A juíza federal Gabriela Hardt foi afastada por dois anos pelo CNJ por atos na Lava Jato, mas continuará recebendo quase R$ 78 mil brutos por mês.
Ou seja: punida, fora da função, sem poder atuar, mas com salário garantido às custas do contribuinte.
Perde gratificações, mas mantém vencimentos proporcionais.
Para muita gente, isso não parece punição, parece prêmio.
Quem olha a história lembra: Gabriela Hardt foi a substituta de Sergio Moro na 13ª Vara Federal de Curitiba, assumiu processos da Lava Jato e chegou a condenar Lula no caso do sítio de Atibaia, sentença depois anulada pelo STF.
Agora, o mesmo sistema que anulou a condenação aplica a segunda pena mais grave da magistratura, mas sem tocar de verdade no bolso da juíza.
Por que Hardt foi punida exatamente?
Ela foi punida por falta de cautela na homologação de um acordo que previa criar uma fundação privada com multas da Lava Jato, que poderia concentrar até R$ 2 bilhões.
O que o CNJ apontou de irregular?
A Corregedoria viu supostas irregularidades no modo como o acordo foi homologado, especialmente pela rapidez e pelo formato da fundação privada.
Ela ganhou algo com esse acordo?
Segundo o relator Rodrigo Badaró, não há indícios de que Gabriela Hardt tenha buscado qualquer proveito próprio com o acordo.
Por que o acordo da fundação gerou polêmica?
Porque concentraria bilhões em uma estrutura privada ligada a decisões da Lava Jato, levantando dúvidas sobre controle, transparência e finalidade dos recursos.
Quanto tempo ela levou para homologar?
De acordo com o relator do CNJ, Hardt validou o acordo em menos de 48 horas, o que foi considerado falta de cautela.
Ela pode advogar ou assumir outro cargo?
Não.
A pena de disponibilidade impede que ela exerça advocacia ou outro cargo público durante o período de afastamento.
Qual é o valor fixo do subsídio?
O subsídio fixo da magistrada é de R$ 39.753,21, sem contar verbas variáveis e gratificações.
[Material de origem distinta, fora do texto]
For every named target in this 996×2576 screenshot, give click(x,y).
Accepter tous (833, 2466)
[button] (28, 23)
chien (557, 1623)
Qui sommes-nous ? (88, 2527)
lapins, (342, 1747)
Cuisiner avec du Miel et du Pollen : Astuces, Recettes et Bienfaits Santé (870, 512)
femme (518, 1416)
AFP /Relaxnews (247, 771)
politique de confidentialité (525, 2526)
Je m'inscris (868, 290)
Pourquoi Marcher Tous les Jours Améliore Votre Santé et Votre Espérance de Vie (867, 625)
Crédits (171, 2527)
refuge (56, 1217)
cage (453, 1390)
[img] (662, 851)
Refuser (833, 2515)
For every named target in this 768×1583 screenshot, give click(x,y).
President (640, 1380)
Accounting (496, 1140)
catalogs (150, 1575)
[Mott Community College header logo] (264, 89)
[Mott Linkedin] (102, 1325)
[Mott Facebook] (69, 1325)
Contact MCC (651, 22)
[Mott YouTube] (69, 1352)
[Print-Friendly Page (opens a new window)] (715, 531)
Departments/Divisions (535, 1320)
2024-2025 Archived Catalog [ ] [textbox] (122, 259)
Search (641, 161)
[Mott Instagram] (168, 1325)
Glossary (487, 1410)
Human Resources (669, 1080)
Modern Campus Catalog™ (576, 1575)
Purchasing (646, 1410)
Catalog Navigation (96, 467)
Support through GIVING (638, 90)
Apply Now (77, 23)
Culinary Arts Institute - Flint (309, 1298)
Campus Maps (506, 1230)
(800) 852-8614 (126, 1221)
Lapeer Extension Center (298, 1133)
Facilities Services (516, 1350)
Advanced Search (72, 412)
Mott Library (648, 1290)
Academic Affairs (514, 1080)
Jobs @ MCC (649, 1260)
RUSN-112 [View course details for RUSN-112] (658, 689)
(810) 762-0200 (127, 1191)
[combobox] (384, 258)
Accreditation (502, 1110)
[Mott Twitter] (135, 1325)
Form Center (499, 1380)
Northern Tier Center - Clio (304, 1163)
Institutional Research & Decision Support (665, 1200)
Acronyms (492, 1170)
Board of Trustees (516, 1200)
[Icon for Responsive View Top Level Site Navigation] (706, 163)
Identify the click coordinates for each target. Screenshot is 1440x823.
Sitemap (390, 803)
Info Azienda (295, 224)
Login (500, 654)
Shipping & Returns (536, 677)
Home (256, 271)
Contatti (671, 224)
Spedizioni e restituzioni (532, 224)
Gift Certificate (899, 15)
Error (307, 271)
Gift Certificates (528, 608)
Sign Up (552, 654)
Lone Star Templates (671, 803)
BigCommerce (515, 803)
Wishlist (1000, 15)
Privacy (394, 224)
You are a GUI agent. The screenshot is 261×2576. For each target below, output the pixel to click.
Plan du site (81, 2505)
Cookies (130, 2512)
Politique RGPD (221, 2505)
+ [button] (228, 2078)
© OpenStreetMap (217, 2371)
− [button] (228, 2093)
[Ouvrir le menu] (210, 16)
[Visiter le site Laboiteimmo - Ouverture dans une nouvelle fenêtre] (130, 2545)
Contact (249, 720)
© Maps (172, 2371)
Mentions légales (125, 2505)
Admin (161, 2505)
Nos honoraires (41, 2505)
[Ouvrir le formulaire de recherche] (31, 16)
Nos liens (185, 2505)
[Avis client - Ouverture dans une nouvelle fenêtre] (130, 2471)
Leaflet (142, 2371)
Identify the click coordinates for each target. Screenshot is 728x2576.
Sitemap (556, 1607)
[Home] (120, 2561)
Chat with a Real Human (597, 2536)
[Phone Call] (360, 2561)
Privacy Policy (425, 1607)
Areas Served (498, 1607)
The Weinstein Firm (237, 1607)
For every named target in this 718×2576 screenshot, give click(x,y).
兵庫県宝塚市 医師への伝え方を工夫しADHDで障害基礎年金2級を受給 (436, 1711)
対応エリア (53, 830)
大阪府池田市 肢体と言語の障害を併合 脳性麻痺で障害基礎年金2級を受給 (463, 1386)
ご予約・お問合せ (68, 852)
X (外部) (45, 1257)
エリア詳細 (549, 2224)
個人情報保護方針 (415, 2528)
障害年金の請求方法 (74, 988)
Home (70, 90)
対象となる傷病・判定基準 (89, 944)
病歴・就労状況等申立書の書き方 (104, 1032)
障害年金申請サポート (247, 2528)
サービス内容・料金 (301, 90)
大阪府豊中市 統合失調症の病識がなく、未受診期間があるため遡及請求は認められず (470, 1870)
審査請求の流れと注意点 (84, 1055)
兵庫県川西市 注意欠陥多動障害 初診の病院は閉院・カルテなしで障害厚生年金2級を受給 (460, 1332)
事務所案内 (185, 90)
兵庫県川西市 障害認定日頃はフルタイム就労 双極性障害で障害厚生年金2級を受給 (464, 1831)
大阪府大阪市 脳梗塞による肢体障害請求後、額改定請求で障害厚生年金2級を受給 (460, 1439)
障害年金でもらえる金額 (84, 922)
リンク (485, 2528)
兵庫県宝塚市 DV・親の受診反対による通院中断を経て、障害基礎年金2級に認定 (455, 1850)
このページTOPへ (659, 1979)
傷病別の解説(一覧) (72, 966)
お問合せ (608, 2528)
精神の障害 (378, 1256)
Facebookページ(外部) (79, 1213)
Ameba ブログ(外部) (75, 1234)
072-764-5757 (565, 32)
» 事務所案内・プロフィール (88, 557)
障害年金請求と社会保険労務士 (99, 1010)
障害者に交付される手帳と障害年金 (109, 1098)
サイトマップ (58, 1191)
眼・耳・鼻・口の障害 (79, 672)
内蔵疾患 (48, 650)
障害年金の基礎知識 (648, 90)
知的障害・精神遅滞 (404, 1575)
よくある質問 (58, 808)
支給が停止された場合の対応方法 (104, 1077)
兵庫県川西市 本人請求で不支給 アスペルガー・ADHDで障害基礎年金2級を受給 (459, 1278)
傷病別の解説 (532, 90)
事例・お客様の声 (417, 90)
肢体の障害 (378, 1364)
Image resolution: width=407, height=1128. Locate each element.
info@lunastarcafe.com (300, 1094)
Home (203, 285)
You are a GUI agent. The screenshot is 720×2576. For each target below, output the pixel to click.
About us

Quanto ela recebeu recentemente, segundo o CNJ?
O afastamento corta todo o salário dela?
Não.
Ela perde benefícios ligados ao exercício da função, mas continua recebendo vencimentos proporcionais durante os dois anos.
Por que isso revolta tantos brasileiros?
Porque, para o cidadão comum, punição sem impacto real no bolso, com quase R$ 78 mil mensais garantidos, parece mais um exemplo de privilégio do sistema.
O contraste salta aos olhos: quando é para endurecer com político de direita ou com quem enfrentou o establishment, o discurso é de rigor máximo.
Mas quando o assunto é juiz, CNJ, STF e cúpula do Judiciário, a "punição" vira afastamento bem remunerado, estabilidade garantida e nenhuma preocupação com a realidade de quem paga imposto.
Hardt, que já foi símbolo da Lava Jato ao condenar Lula, hoje vira alvo do próprio sistema que antes a aplaudia.
O STF anulou a sentença do sítio de Atibaia, o CNJ agora a pune por falta de cautela, mas ninguém toca no ponto que mais indigna o brasileiro: por que um servidor afastado por dois anos continua recebendo um salário que a maioria nunca vai ver na vida?
Enquanto isso, o trabalhador que erra é demitido, o pequeno empresário que atrasa imposto é esmagado, e o cidadão comum não tem "disponibilidade" com salário de luxo.
A sensação é clara: quando se trata da alta casta do Judiciário, sempre há uma rede de proteção.
Para o resto do país, é cada um por si.
A pergunta que fica é simples e incômoda: até quando o Brasil vai aceitar um sistema em que até a punição da elite do poder vem com salário garantido e zero risco real para o conforto de quem erra lá em cima?